- [WRITTEN EXERCISE]
Render every line of the rows below as a Markdown table with two columns, No. and Text. Number the lines in order and omit the blank ones.

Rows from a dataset
+===+
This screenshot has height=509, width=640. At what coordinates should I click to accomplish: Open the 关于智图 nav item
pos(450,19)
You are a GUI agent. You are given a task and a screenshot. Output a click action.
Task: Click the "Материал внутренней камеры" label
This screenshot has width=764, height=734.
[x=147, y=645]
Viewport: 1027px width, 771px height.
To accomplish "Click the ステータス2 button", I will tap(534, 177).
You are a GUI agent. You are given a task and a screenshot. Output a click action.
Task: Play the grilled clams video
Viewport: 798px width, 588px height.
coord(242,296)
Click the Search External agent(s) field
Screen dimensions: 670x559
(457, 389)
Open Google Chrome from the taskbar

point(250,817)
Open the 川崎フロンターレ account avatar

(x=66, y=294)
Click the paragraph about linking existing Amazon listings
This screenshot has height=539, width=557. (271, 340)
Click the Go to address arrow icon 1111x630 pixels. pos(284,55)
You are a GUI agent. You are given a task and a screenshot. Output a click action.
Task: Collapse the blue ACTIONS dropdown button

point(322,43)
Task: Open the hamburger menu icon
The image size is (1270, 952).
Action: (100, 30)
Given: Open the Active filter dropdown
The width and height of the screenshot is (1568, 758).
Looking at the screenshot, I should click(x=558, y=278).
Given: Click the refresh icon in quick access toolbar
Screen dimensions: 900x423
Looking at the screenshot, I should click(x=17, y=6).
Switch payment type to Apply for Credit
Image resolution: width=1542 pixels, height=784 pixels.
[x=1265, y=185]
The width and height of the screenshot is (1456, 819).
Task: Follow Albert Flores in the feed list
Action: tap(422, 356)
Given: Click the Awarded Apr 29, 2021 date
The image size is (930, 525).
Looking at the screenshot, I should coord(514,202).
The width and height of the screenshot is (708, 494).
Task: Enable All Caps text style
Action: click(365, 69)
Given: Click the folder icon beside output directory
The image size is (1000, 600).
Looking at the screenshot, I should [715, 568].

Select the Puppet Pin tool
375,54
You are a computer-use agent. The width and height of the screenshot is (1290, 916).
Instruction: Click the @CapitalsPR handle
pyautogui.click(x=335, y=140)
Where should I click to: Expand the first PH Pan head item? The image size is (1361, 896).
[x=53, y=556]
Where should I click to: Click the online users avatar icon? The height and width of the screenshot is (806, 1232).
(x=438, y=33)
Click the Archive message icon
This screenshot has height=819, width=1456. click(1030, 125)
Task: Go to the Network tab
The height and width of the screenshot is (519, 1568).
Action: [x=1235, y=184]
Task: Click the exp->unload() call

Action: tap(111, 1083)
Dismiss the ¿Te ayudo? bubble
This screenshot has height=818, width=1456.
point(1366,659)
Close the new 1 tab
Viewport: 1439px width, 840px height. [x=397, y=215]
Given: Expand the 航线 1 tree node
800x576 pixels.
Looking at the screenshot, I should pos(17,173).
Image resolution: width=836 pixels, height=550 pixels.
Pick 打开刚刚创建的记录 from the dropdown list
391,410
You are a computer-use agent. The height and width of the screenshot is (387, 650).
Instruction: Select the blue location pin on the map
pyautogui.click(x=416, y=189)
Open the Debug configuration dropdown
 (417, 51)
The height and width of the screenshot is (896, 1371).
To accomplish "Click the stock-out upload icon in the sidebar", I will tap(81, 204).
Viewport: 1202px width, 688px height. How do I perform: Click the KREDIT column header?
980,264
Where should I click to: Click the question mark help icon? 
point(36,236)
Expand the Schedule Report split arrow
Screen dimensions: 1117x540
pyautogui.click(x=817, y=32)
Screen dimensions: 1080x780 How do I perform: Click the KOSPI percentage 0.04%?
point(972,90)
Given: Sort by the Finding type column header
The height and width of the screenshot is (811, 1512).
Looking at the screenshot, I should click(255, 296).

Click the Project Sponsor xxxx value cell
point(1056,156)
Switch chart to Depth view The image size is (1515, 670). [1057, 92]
+===+
- [RESPONSE]
| No. | Text |
|---|---|
| 1 | This screenshot has height=509, width=640. At what coordinates should I click to accomplish: Open the 关于智图 nav item |
| 2 | pos(450,19) |
| 3 | You are a GUI agent. You are given a task and a screenshot. Output a click action. |
| 4 | Task: Click the "Материал внутренней камеры" label |
| 5 | This screenshot has width=764, height=734. |
| 6 | [x=147, y=645] |
| 7 | Viewport: 1027px width, 771px height. |
| 8 | To accomplish "Click the ステータス2 button", I will tap(534, 177). |
| 9 | You are a GUI agent. You are given a task and a screenshot. Output a click action. |
| 10 | Task: Play the grilled clams video |
| 11 | Viewport: 798px width, 588px height. |
| 12 | coord(242,296) |
| 13 | Click the Search External agent(s) field |
| 14 | Screen dimensions: 670x559 |
| 15 | (457, 389) |
| 16 | Open Google Chrome from the taskbar |
| 17 | point(250,817) |
| 18 | Open the 川崎フロンターレ account avatar |
| 19 | (x=66, y=294) |
| 20 | Click the paragraph about linking existing Amazon listings |
| 21 | This screenshot has height=539, width=557. (271, 340) |
| 22 | Click the Go to address arrow icon 1111x630 pixels. pos(284,55) |
| 23 | You are a GUI agent. You are given a task and a screenshot. Output a click action. |
| 24 | Task: Collapse the blue ACTIONS dropdown button |
| 25 | point(322,43) |
| 26 | Task: Open the hamburger menu icon |
| 27 | The image size is (1270, 952). |
| 28 | Action: (100, 30) |
| 29 | Given: Open the Active filter dropdown |
| 30 | The width and height of the screenshot is (1568, 758). |
| 31 | Looking at the screenshot, I should click(x=558, y=278). |
| 32 | Given: Click the refresh icon in quick access toolbar |
| 33 | Screen dimensions: 900x423 |
| 34 | Looking at the screenshot, I should click(x=17, y=6). |
| 35 | Switch payment type to Apply for Credit |
| 36 | Image resolution: width=1542 pixels, height=784 pixels. |
| 37 | [x=1265, y=185] |
| 38 | The width and height of the screenshot is (1456, 819). |
| 39 | Task: Follow Albert Flores in the feed list |
| 40 | Action: tap(422, 356) |
| 41 | Given: Click the Awarded Apr 29, 2021 date |
| 42 | The image size is (930, 525). |
| 43 | Looking at the screenshot, I should coord(514,202). |
| 44 | The width and height of the screenshot is (708, 494). |
| 45 | Task: Enable All Caps text style |
| 46 | Action: click(365, 69) |
| 47 | Given: Click the folder icon beside output directory |
| 48 | The image size is (1000, 600). |
| 49 | Looking at the screenshot, I should [715, 568]. |
| 50 | Select the Puppet Pin tool |
| 51 | 375,54 |
| 52 | You are a computer-use agent. The width and height of the screenshot is (1290, 916). |
| 53 | Instruction: Click the @CapitalsPR handle |
| 54 | pyautogui.click(x=335, y=140) |
| 55 | Where should I click to: Expand the first PH Pan head item? The image size is (1361, 896). |
| 56 | [x=53, y=556] |
| 57 | Where should I click to: Click the online users avatar icon? The height and width of the screenshot is (806, 1232). |
| 58 | (x=438, y=33) |
| 59 | Click the Archive message icon |
| 60 | This screenshot has height=819, width=1456. click(1030, 125) |
| 61 | Task: Go to the Network tab |
| 62 | The height and width of the screenshot is (519, 1568). |
| 63 | Action: [x=1235, y=184] |
| 64 | Task: Click the exp->unload() call |
| 65 | Action: tap(111, 1083) |
| 66 | Dismiss the ¿Te ayudo? bubble |
| 67 | This screenshot has height=818, width=1456. |
| 68 | point(1366,659) |
| 69 | Close the new 1 tab |
| 70 | Viewport: 1439px width, 840px height. [x=397, y=215] |
| 71 | Given: Expand the 航线 1 tree node |
| 72 | 800x576 pixels. |
| 73 | Looking at the screenshot, I should pos(17,173). |
| 74 | Image resolution: width=836 pixels, height=550 pixels. |
| 75 | Pick 打开刚刚创建的记录 from the dropdown list |
| 76 | 391,410 |
| 77 | You are a computer-use agent. The height and width of the screenshot is (387, 650). |
| 78 | Instruction: Select the blue location pin on the map |
| 79 | pyautogui.click(x=416, y=189) |
| 80 | Open the Debug configuration dropdown |
| 81 |  (417, 51) |
| 82 | The height and width of the screenshot is (896, 1371). |
| 83 | To accomplish "Click the stock-out upload icon in the sidebar", I will tap(81, 204). |
| 84 | Viewport: 1202px width, 688px height. How do I perform: Click the KREDIT column header? |
| 85 | 980,264 |
| 86 | Where should I click to: Click the question mark help icon?  |
| 87 | point(36,236) |
| 88 | Expand the Schedule Report split arrow |
| 89 | Screen dimensions: 1117x540 |
| 90 | pyautogui.click(x=817, y=32) |
| 91 | Screen dimensions: 1080x780 How do I perform: Click the KOSPI percentage 0.04%? |
| 92 | point(972,90) |
| 93 | Given: Sort by the Finding type column header |
| 94 | The height and width of the screenshot is (811, 1512). |
| 95 | Looking at the screenshot, I should click(255, 296). |
| 96 | Click the Project Sponsor xxxx value cell |
| 97 | point(1056,156) |
| 98 | Switch chart to Depth view The image size is (1515, 670). [1057, 92] |